To hold you in time...
What is this conditional dream if not a description of utopia? The flowers are an easy symbol of a drug hallucination. But this vision is not that. It's not "so selfish," and it's terribly conscious of its own temporariness. It's only temporal, the way music is, and in the strange case of these experimental sounds, is a hint of utopia, a non-place, a location that's deliciously contradictory: both out-of-body and so physical, where we are held, but not in the way we're typically held, in space, but rather in time. Five minutes at a time.
So this is how new music comes about. How new things come.

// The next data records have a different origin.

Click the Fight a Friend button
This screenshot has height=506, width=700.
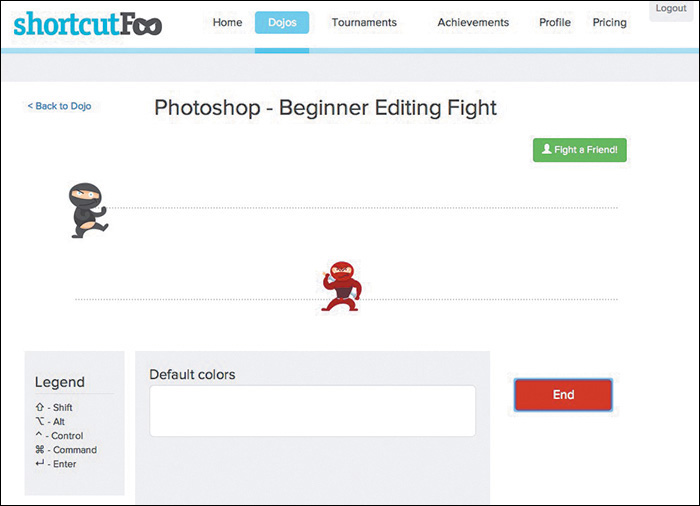click(580, 150)
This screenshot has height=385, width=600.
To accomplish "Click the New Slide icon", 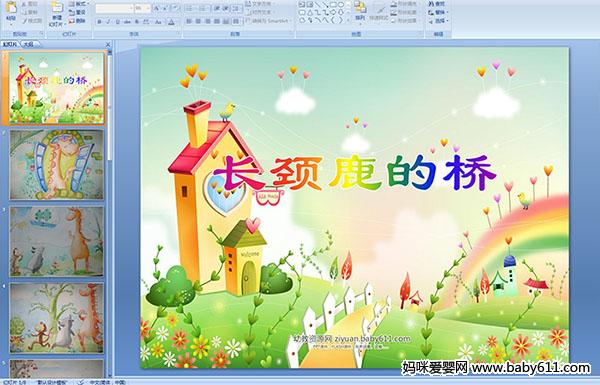I will pyautogui.click(x=57, y=8).
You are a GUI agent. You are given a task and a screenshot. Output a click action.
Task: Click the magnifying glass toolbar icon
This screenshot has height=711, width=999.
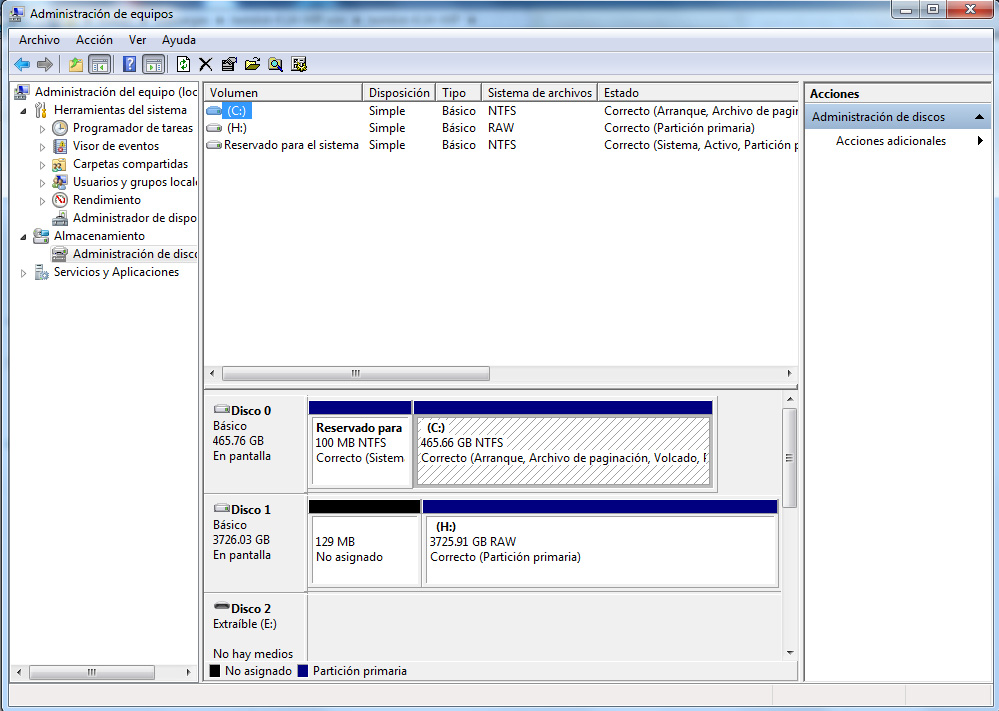click(275, 64)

It sneaks up, no firm references to anything, commitments only to its own world, possibilities, a possible new moment – and only for a moment.
28 January 2009
Severed Pig Head Mode
The night started off calmly enough: a toe-numbing cold, a fender bender on Delancy, and the all-too familiar bass thump of German electronic music. Unnst uunst uunst. After a conversation about Utopia downstairs, as if to keep things in balance, my danz partner and I decided to thrust ourselves into the Euro-clash throng that had come to bob their heads at the
After warming up with more generic cuts in front of video projections that looked to be sponsored by BAPE, the duo turned off the bass on their "for girls" remix of "Dull Flame of Desire," and began to lip sync as if they were Bjork and Antony. Then, in a scary robot (and German) voice, the one with the pompidour demanded a bottle of champagne. He shook it in time to the raucus "Kill Bill vol. 4," and when the beat explosion came, pop, we were all covered in Veuve Clicquot (I was glad they did not copy Rammstein, who use what looks like milk and a hose).
And just as the crowd dropped their defenses and swayed and bobbed lazily again, the d.j.'s alter-egos climbed in front of the decks, dressed as a butcher and a chicken. (They were a performance art group called The Fantastic Nobodies.) The chicken generously tossed out feathers; the butcher, wearing a pig's mask, wielded a cleaver and a just-severed, still bloody pig's head. Sirens seemed to ring, lights flashed. Animal rights activists were notified. An inflatable gorilla looked down at us from the back of the stage. Suddenly we were all yelping and dancing like children stranded on an island.
Clearly pleased, the pig-butcher snuck to stage left for a moment, whispered something to a girl who was holding the bag of feathers, lifted his mask, and frenched her. But he was quickly back at the center, and the d.j.s were beaming behind him, and the pig's head was beaming in front of him, and the assembled was throwing their hands up in submission, and his cleaver waved like a glow stick.